*Obiettivo*. Sostituisci "Eraser" con "Brush" nelle righe che vanno da quella con "At what coordinates should I click to accomplish: Open the" a quella con "(x=86, y=52)", estremi inclusi, e riporta solo queste righe lasciando invariato tutto il resto.

*Dati forniti*.

+ + + + +

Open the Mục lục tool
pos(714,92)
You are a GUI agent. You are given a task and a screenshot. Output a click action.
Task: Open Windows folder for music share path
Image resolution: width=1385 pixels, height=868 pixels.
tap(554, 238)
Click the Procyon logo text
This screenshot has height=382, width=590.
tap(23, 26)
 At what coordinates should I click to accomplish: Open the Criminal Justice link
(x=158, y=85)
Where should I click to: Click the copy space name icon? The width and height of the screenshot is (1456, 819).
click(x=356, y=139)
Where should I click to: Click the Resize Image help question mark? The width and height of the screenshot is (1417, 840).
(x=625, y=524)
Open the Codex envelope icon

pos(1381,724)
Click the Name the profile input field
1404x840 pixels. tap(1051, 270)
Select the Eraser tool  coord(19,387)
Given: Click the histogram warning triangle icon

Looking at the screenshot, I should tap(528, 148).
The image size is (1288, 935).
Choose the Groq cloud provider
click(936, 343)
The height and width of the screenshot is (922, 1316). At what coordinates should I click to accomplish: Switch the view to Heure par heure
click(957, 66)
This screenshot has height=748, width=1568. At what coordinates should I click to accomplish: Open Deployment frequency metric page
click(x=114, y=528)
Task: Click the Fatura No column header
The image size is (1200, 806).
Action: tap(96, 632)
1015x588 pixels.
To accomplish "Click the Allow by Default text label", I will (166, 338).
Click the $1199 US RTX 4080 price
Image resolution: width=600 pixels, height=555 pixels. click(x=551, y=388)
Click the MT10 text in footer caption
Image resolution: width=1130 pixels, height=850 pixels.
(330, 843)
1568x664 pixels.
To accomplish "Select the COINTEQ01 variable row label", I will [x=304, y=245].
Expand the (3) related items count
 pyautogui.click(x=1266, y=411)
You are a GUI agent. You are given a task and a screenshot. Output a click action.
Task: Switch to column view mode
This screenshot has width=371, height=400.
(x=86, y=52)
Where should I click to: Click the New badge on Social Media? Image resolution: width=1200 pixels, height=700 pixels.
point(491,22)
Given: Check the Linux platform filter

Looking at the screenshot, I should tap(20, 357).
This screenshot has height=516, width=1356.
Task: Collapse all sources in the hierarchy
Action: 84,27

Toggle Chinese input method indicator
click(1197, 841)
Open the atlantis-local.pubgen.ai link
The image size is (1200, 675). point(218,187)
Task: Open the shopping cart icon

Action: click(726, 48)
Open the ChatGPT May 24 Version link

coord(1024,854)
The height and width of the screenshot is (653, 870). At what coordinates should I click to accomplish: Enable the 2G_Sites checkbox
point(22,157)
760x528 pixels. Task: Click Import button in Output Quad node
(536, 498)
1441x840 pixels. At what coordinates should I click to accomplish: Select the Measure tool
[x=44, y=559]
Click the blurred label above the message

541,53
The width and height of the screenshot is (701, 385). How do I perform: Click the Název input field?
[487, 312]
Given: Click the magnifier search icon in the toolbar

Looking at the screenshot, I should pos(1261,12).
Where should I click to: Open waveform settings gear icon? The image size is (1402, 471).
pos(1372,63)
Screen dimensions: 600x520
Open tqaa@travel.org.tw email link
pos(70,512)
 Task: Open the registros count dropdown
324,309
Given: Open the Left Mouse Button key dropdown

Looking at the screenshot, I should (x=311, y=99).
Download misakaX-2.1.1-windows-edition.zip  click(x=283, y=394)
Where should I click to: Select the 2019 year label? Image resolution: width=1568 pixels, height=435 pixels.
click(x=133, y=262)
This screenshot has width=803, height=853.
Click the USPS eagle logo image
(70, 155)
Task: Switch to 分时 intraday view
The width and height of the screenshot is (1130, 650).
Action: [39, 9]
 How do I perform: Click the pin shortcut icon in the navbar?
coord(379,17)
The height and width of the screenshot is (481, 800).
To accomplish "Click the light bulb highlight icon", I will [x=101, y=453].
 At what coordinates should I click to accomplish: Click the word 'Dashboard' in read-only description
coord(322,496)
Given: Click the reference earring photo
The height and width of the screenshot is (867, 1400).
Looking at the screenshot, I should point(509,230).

+ + + + +

*Risposta finale*.
 At what coordinates should I click to accomplish: Open the Criminal Justice link
(x=158, y=85)
Where should I click to: Click the copy space name icon? The width and height of the screenshot is (1456, 819).
click(x=356, y=139)
Where should I click to: Click the Resize Image help question mark? The width and height of the screenshot is (1417, 840).
(x=625, y=524)
Open the Codex envelope icon

pos(1381,724)
Click the Name the profile input field
1404x840 pixels. tap(1051, 270)
Select the Brush tool  coord(19,387)
Given: Click the histogram warning triangle icon

Looking at the screenshot, I should tap(528, 148).
The image size is (1288, 935).
Choose the Groq cloud provider
click(936, 343)
The height and width of the screenshot is (922, 1316). At what coordinates should I click to accomplish: Switch the view to Heure par heure
click(957, 66)
This screenshot has height=748, width=1568. At what coordinates should I click to accomplish: Open Deployment frequency metric page
click(x=114, y=528)
Task: Click the Fatura No column header
The image size is (1200, 806).
Action: tap(96, 632)
1015x588 pixels.
To accomplish "Click the Allow by Default text label", I will (166, 338).
Click the $1199 US RTX 4080 price
Image resolution: width=600 pixels, height=555 pixels. click(x=551, y=388)
Click the MT10 text in footer caption
Image resolution: width=1130 pixels, height=850 pixels.
(330, 843)
1568x664 pixels.
To accomplish "Select the COINTEQ01 variable row label", I will [x=304, y=245].
Expand the (3) related items count
 pyautogui.click(x=1266, y=411)
You are a GUI agent. You are given a task and a screenshot. Output a click action.
Task: Switch to column view mode
This screenshot has width=371, height=400.
(x=86, y=52)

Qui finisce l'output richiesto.